■ **WHAT IS EXPECTED**: After finding "Task: Switch to the Charts ribbon tab" in the material below, output its line and every line after it through the last, exactly, but not the pictures.

** Opening INPUT MATERIAL block **

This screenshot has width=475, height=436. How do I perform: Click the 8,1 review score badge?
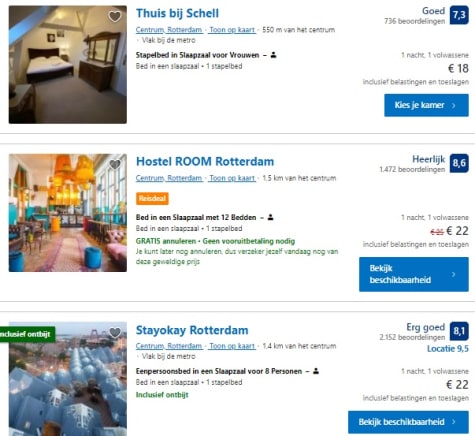(459, 331)
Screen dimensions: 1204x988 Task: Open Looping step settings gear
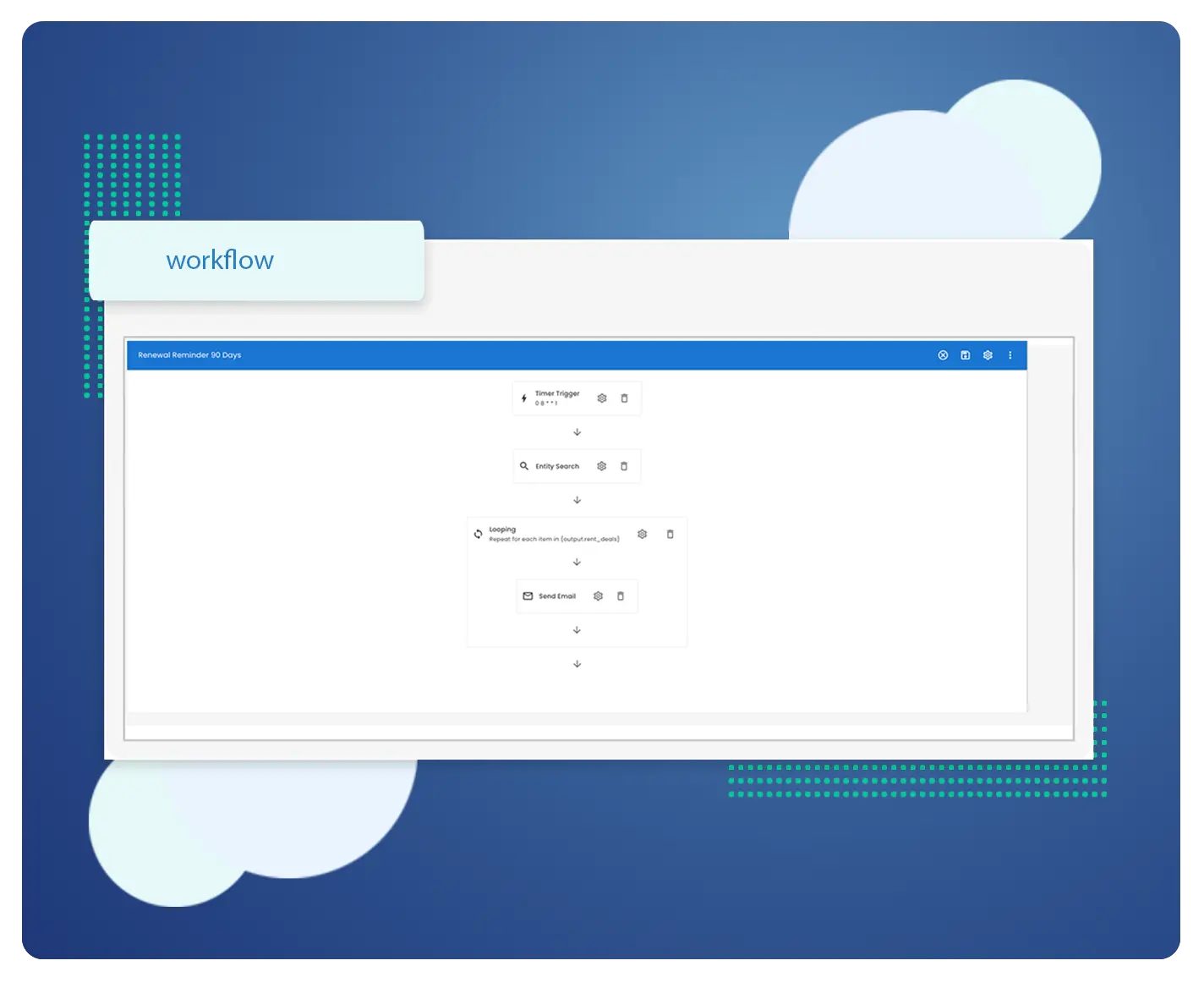pos(643,535)
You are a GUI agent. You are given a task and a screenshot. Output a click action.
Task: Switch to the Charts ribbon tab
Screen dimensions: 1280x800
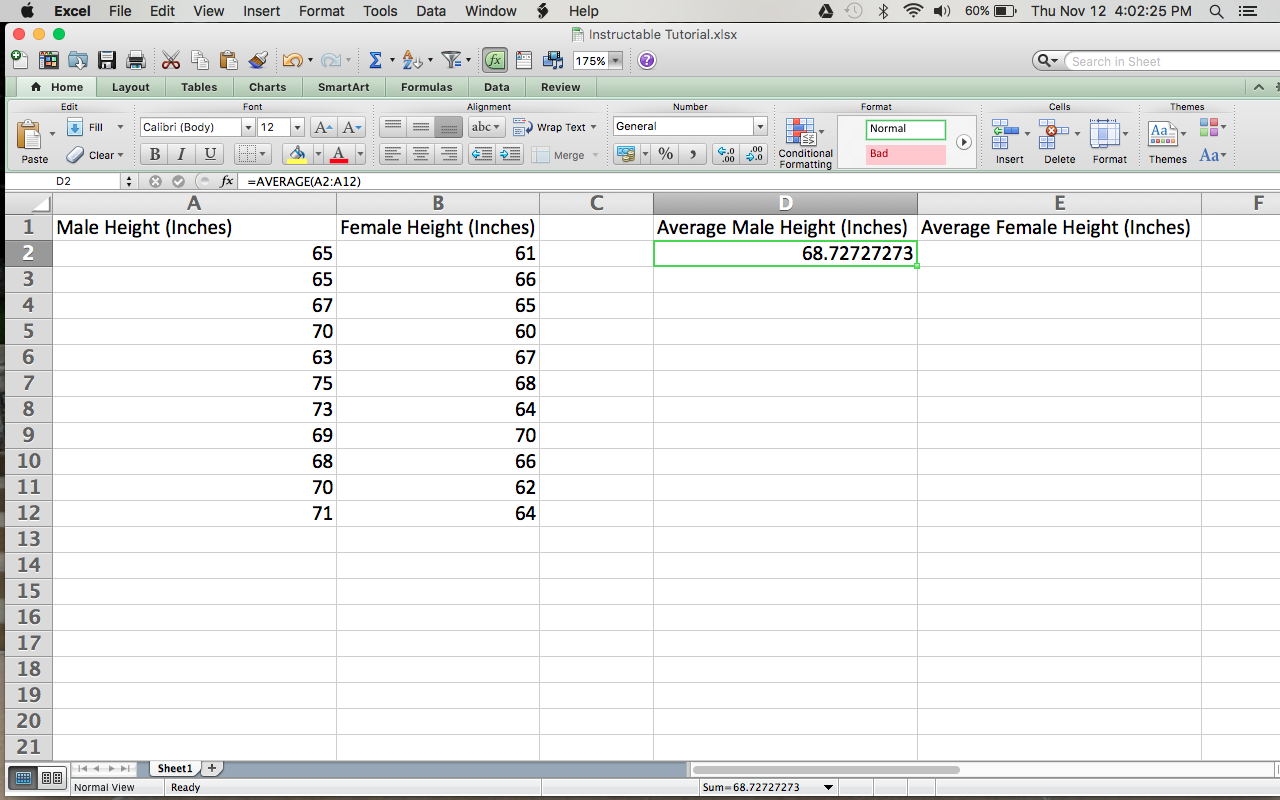[x=267, y=87]
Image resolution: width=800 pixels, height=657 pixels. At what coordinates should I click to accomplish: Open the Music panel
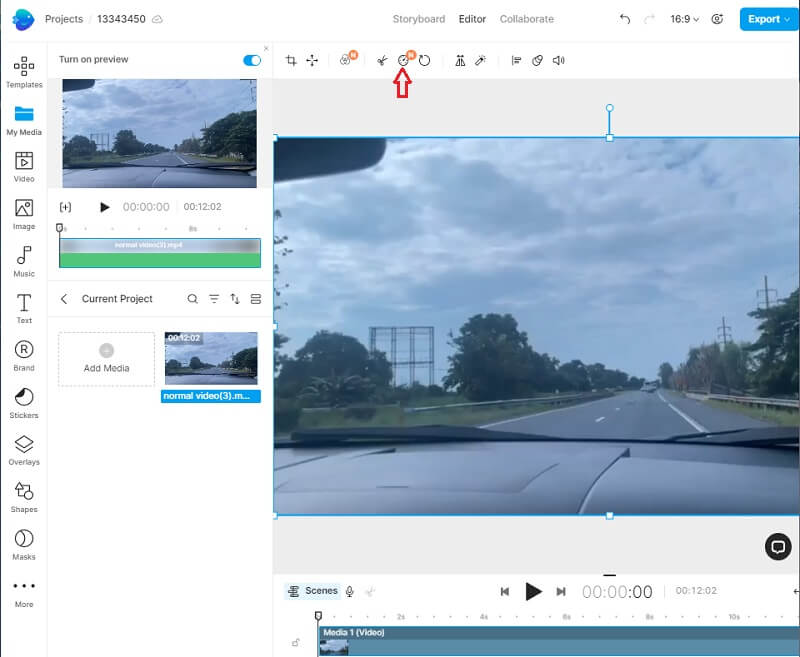tap(23, 260)
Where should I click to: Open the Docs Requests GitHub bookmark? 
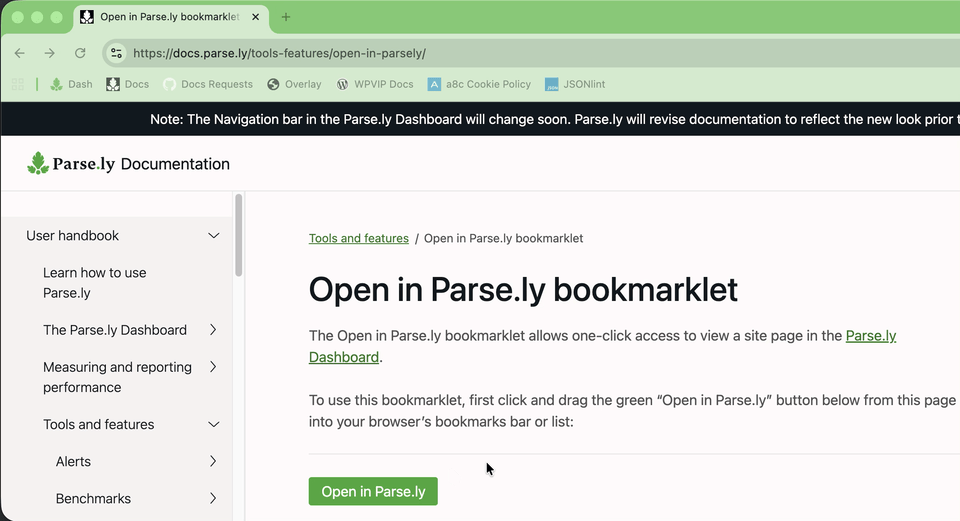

** Closing INPUT MATERIAL block **

■ **WRITTEN SOLUTION**:
Task: Switch to the Charts ribbon tab
Screen dimensions: 1280x800
[x=267, y=87]
Image resolution: width=800 pixels, height=657 pixels. At what coordinates should I click to accomplish: Open the Music panel
tap(23, 260)
Where should I click to: Open the Docs Requests GitHub bookmark? 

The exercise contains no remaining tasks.